[DOCUMENT PASSAGE]:
* * *

Physically, my sciatica has been a little better this week, but I’m still on the loo every 5 minutes. My boobs have also ramped up their milk-making endeavours with the occasional leak (I told you pregnancy was ugly). My stretch marks are also getting more and more pronounced and I’ve grown a double chin overnight. I wouldn’t mind any of these transformations, but walking around The Baby Show this week and seeing so many beautiful women who have kept up the spray tans, freshly-styled hair and full face of slap, I’m feeling like the frumpiest mum-to-be in the world. I’ve made a mental note to at least waddle to the beautician for a wax before the big day. Let’s face it, what we don’t see on One Born Every Minute is the midwives giggling about the lady gardens they’ve encountered that day in the staff room!

Apparently, baby is around 4lbs and 18 inches at this point, and it’s still slightly too early to rush down to Holland and Barrett for raspberry tea. She’s cramming in all the study time she can to perfect those survival skills she’ll need to thrive outside the womb — from swallowing and breathing to kicking and sucking. She also looks less opaque now and her skin colour is beginning to look more like her mum and dads (and less like Casper) - great stuff.

Just hurry Mini Madam. Mummy has had enough. I’d much rather be up at 3am nursing you, than watching television for the hard of hearing. Oh and if you can pick a side and stick to it at night it would be really helpful.

* * *

[INPUT DATA]:
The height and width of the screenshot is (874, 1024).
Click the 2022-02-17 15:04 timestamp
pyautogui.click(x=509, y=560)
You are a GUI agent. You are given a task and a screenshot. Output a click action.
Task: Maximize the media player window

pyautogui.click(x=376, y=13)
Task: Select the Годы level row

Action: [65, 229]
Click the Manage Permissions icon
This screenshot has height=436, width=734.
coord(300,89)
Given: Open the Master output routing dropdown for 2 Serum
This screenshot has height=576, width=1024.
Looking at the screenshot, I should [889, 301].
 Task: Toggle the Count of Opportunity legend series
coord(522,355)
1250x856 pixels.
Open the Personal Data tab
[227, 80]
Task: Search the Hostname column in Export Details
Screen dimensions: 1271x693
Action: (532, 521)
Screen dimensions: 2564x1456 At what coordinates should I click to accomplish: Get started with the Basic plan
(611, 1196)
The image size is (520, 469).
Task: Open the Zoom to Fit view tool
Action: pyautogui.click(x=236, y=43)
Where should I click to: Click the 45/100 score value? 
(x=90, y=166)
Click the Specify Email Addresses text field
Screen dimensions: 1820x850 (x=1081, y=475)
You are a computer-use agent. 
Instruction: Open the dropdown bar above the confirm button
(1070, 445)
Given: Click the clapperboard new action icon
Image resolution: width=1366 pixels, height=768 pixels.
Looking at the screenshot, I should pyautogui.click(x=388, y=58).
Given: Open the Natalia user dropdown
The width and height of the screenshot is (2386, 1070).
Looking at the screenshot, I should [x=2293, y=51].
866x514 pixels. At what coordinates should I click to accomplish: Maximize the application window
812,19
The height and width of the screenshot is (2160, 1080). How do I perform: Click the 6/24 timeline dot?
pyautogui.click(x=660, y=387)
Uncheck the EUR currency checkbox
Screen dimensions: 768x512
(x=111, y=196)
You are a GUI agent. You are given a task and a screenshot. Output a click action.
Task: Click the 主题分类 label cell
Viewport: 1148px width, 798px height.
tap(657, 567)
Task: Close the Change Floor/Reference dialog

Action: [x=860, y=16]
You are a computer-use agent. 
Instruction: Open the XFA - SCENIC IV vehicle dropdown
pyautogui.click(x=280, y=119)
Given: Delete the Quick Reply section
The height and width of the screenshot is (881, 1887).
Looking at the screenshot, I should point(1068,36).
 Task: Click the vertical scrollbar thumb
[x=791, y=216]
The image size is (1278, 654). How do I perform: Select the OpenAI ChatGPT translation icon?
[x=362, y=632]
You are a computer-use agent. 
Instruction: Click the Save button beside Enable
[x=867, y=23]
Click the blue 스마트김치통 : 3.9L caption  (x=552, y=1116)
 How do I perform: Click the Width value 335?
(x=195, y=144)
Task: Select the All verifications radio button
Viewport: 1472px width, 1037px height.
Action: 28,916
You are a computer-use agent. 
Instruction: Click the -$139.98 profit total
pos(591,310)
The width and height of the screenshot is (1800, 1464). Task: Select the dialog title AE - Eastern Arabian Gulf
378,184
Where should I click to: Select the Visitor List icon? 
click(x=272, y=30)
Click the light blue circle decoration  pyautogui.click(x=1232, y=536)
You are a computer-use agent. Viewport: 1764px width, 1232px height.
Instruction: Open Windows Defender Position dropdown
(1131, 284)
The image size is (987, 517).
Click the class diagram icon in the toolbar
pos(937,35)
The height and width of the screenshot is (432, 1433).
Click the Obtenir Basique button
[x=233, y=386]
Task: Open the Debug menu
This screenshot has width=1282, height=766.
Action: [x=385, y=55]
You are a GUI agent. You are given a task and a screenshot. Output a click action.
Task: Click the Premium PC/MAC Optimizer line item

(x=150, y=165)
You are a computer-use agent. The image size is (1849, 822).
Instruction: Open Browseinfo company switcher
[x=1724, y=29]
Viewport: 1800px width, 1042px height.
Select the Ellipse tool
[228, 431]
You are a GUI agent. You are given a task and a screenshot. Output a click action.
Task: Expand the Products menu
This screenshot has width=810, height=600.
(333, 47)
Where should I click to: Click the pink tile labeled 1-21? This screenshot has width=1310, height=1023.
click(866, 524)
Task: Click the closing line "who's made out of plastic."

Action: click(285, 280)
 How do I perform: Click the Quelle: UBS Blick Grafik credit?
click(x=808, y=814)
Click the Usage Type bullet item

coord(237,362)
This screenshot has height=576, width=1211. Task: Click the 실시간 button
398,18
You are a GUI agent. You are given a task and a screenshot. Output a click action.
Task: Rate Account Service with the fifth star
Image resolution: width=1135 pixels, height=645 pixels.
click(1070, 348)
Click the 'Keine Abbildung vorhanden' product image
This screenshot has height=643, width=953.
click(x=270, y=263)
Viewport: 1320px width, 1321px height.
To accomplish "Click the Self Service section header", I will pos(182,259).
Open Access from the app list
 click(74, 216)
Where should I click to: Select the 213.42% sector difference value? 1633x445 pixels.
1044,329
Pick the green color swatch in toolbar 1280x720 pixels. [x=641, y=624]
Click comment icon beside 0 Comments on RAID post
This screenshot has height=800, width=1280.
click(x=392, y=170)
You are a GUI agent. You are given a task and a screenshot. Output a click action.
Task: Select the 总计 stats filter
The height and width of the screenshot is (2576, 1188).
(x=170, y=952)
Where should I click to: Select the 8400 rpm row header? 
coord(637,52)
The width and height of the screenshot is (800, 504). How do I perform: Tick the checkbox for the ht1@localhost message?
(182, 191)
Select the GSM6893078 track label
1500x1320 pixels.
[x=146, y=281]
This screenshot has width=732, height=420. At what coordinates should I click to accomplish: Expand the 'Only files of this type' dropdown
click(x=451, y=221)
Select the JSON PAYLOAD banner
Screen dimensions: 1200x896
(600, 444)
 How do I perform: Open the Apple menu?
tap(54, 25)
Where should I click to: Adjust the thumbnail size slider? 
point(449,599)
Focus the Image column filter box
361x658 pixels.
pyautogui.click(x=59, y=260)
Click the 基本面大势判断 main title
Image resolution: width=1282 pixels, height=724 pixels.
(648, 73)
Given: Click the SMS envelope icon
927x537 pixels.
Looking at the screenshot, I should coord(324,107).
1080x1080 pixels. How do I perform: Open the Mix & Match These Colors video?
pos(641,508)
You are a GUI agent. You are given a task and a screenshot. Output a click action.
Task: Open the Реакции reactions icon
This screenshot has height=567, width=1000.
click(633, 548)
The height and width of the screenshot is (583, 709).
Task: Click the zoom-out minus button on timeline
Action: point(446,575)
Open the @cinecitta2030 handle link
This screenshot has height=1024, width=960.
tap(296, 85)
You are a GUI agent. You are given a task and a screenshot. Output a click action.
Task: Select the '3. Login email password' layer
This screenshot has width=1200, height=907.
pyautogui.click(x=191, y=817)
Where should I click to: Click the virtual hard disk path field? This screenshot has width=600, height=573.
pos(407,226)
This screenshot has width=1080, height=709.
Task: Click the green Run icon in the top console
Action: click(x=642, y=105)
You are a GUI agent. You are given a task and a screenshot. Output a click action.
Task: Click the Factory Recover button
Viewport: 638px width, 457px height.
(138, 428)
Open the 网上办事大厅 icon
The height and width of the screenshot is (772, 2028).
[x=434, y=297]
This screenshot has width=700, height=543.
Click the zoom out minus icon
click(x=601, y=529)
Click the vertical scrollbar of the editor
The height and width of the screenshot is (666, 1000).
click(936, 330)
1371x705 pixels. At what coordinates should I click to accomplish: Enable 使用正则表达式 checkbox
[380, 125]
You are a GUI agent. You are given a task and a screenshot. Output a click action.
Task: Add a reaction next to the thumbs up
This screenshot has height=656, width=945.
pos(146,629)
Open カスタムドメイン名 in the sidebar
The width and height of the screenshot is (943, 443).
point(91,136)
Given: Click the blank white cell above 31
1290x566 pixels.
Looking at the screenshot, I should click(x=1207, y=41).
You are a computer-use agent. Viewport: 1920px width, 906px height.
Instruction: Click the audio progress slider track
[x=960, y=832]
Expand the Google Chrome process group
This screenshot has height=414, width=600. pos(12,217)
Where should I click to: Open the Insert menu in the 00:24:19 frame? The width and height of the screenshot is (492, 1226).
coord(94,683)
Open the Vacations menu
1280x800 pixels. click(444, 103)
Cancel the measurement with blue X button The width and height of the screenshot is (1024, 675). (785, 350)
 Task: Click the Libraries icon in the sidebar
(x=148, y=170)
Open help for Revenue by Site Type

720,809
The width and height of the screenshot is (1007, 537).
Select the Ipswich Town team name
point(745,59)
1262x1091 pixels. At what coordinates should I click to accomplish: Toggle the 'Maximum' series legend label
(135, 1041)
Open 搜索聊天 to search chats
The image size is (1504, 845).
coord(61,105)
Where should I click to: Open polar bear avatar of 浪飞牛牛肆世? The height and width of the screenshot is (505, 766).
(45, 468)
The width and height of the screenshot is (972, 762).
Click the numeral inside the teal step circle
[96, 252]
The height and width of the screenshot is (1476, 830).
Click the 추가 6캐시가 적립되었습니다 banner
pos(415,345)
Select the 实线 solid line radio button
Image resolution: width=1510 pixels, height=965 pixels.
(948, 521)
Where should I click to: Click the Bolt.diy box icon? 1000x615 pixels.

* * *

[ABOUT THIS TASK]: Return the stretch of the pregnancy blog passage that begins at "Apparently, baby is" and ends after "be really helpful.", copied word for word. The material is not needed for this.

[FINAL ANSWER]:
Apparently, baby is around 4lbs and 18 inches at this point, and it’s still slightly too early to rush down to Holland and Barrett for raspberry tea. She’s cramming in all the study time she can to perfect those survival skills she’ll need to thrive outside the womb — from swallowing and breathing to kicking and sucking. She also looks less opaque now and her skin colour is beginning to look more like her mum and dads (and less like Casper) - great stuff.

Just hurry Mini Madam. Mummy has had enough. I’d much rather be up at 3am nursing you, than watching television for the hard of hearing. Oh and if you can pick a side and stick to it at night it would be really helpful.